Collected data
# # # #

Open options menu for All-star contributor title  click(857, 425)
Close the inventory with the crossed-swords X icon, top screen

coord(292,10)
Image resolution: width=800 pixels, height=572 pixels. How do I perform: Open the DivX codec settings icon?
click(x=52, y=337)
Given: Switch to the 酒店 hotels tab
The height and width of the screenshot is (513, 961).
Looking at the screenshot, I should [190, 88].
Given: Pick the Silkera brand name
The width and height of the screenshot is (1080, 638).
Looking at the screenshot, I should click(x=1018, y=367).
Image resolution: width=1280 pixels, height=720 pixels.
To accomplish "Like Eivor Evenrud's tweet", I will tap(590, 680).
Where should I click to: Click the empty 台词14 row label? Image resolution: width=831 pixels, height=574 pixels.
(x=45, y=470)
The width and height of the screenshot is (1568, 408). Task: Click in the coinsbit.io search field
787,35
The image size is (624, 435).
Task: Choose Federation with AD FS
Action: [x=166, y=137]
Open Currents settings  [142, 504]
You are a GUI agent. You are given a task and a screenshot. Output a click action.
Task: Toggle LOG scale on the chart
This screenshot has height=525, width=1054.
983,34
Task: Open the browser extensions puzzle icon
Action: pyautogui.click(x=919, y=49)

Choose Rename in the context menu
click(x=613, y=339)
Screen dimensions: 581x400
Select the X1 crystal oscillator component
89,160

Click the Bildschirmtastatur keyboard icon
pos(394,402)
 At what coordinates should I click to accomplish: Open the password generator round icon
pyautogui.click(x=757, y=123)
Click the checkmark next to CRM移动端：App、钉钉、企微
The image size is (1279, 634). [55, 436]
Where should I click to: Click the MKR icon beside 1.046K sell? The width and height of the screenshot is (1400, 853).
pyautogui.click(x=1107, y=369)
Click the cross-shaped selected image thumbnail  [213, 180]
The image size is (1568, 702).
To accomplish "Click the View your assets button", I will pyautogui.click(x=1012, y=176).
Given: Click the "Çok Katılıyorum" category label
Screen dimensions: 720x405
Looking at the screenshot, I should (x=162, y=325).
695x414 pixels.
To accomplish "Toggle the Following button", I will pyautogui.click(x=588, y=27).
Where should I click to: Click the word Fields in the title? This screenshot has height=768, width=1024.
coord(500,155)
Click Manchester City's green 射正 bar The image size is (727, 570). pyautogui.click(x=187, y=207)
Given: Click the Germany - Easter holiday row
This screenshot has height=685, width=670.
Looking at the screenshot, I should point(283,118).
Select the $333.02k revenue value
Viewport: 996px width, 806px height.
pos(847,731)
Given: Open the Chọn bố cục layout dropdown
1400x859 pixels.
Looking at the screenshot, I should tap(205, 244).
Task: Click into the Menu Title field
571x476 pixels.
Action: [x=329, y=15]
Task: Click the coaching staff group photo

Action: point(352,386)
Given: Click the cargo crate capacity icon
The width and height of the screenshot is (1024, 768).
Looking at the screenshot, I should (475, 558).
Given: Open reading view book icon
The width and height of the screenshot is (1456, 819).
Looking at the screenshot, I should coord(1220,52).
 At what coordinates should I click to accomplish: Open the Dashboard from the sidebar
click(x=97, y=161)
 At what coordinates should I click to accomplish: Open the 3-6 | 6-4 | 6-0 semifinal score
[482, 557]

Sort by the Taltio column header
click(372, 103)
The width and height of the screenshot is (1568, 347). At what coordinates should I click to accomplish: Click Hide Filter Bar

# # # #

__What the task asks__: Output, exactly and with no other text, the line that contains "Given: Open reading view book icon" and all lines from there to the end of the records.

__Response below__:
Given: Open reading view book icon
The width and height of the screenshot is (1456, 819).
Looking at the screenshot, I should coord(1220,52).
 At what coordinates should I click to accomplish: Open the Dashboard from the sidebar
click(x=97, y=161)
 At what coordinates should I click to accomplish: Open the 3-6 | 6-4 | 6-0 semifinal score
[482, 557]

Sort by the Taltio column header
click(372, 103)
The width and height of the screenshot is (1568, 347). At what coordinates should I click to accomplish: Click Hide Filter Bar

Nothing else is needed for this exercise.